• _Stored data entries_
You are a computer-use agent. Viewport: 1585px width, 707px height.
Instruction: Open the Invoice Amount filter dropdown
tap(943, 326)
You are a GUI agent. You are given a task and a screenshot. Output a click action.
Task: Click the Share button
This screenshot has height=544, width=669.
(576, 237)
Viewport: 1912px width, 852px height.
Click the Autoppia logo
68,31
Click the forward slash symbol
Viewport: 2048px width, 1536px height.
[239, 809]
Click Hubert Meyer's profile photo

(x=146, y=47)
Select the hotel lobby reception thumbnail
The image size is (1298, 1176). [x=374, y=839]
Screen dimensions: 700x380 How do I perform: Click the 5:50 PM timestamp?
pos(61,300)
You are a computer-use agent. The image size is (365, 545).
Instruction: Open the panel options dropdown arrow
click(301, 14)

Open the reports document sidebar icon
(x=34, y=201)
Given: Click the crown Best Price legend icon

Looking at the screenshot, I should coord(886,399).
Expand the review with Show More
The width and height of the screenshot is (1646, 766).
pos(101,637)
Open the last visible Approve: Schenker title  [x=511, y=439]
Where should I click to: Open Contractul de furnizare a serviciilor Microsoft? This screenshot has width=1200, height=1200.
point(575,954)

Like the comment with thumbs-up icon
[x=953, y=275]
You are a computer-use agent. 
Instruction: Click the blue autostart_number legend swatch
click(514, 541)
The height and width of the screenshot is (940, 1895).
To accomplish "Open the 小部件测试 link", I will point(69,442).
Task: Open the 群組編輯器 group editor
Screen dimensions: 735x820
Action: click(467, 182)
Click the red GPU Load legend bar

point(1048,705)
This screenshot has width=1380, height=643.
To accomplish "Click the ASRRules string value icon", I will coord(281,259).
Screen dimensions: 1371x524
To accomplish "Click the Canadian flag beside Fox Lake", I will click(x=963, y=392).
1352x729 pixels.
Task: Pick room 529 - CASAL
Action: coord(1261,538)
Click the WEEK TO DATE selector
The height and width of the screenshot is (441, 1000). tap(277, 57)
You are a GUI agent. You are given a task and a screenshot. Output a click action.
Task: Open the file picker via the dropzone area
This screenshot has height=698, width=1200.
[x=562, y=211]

• _EXERCISE_
Give the number of lines that hold the word "agent" in these records, with nothing added.

• _RESPONSE TO THE TASK_
5